Ryan Ehrhart, Staff Writer

“Old Town Road” singer Lil Nas X released his long-teased single “MONTERO (Call Me By Your Name)” on Mar. 26. The track’s title is in reference to the 2017 film Call Me By Your Name, which has become a cult classic in gay cinema, as well as Nas’s birthname, Montero. In June 2019, Nas shared on Twitter that he is gay and has since elaborated on his struggles with embracing this in terms of his public image.

“MONTERO (Call Me By Your Name)” represents a turning point in Nas’s career and life, one which he has been very vocal about. Nas shared a message to his socials titled “dear 14 year old montero.” 

“i know we promised to die with [this] secret, but this will open doors for many other queer people to simply exist,” Nas stated.

The song debuted at #1 on the US Billboard Hot 100 with the music video and associated discourse trending since its release. The music video centers around religious imagery and symbolism, featuring Nas in a stylized Garden Of Eden, ascending to Heaven and later riding a stripper’s pole down to Hell to seduce Satan. Predictably, the provocative music video proved to be the perfect recipe to stir controversy and trigger backlash from the politically conservative.
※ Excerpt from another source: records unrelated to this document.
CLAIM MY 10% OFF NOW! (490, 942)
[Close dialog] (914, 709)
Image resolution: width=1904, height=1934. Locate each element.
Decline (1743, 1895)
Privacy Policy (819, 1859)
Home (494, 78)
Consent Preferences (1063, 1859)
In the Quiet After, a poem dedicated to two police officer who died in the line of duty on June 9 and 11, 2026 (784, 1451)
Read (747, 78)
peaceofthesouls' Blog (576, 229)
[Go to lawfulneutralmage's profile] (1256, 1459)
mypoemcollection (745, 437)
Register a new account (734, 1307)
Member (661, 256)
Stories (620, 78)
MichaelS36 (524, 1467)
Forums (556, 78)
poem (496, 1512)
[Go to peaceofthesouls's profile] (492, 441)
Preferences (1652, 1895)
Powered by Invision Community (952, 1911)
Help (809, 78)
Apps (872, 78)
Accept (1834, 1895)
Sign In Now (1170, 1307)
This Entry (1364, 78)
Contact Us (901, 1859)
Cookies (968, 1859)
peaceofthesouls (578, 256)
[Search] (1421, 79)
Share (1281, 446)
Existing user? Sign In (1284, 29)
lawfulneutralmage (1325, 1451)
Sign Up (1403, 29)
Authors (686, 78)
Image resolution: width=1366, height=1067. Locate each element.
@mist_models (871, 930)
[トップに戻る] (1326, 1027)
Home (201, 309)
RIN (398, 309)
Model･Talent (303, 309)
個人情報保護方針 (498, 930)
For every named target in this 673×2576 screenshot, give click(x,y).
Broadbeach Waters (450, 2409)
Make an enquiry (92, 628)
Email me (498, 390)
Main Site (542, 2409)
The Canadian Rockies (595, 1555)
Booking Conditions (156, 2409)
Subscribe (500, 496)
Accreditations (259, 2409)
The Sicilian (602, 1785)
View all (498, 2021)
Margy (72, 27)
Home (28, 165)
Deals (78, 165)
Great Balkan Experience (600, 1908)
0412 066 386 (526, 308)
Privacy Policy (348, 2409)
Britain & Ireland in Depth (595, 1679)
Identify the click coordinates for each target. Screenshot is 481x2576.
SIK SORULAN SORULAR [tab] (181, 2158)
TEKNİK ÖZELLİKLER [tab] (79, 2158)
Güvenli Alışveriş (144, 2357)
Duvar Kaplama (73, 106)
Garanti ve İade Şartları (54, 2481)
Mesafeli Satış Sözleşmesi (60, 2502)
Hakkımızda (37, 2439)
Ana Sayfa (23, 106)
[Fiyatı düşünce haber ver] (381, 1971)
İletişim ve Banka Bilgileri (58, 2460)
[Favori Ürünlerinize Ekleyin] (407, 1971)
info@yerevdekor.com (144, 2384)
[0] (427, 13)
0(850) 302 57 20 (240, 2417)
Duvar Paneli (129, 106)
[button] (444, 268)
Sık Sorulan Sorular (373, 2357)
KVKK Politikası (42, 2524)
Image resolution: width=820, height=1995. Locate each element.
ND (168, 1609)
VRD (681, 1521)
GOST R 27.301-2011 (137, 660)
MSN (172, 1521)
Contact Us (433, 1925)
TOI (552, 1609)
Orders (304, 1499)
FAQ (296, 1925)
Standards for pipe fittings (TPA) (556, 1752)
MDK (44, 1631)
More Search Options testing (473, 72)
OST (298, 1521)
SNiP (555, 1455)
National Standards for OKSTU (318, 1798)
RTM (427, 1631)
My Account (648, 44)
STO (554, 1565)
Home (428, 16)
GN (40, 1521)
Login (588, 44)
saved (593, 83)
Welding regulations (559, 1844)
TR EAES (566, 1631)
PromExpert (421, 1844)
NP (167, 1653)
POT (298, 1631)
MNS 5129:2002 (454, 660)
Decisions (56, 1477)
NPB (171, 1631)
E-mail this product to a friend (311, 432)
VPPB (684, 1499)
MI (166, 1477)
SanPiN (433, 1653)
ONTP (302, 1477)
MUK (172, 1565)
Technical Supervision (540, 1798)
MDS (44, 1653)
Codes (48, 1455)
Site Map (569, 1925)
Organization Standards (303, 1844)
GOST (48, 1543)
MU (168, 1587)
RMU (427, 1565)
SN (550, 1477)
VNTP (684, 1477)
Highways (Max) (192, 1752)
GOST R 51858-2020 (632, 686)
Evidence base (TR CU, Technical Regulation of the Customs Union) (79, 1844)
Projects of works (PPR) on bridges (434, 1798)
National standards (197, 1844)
“Rapper embraces Satan just in time for Holy Week,” read a Fox News chyron in just one of their segments covering the song. 

Figures such as Candace Owens, Katlyn Bennet, and Kristi Noem have all expressed their outrage at Nas. 

Owens shared her thoughts. “All you have to do is do something more provocative, more debasing, something more degenerate – if you can top this degeneracy… we might even give you a check.”

Defenders of the song have explained that the music video represents Nas embracing the hate he has received all his life and parodying it in his art. Many point out how the people telling him he will go to Hell are hypocritically upset when he actually did. This over-the-top music video, they argue, is meant to diminish the impact of religious shame that is imposed on queer people.

“i spent my entire teenage years hating myself because of the sh*t y’all preached would happen to me because i was gay. so i hope u are mad, stay mad, feel the same anger you teach us to have towards ourselves,” Nas tweeted.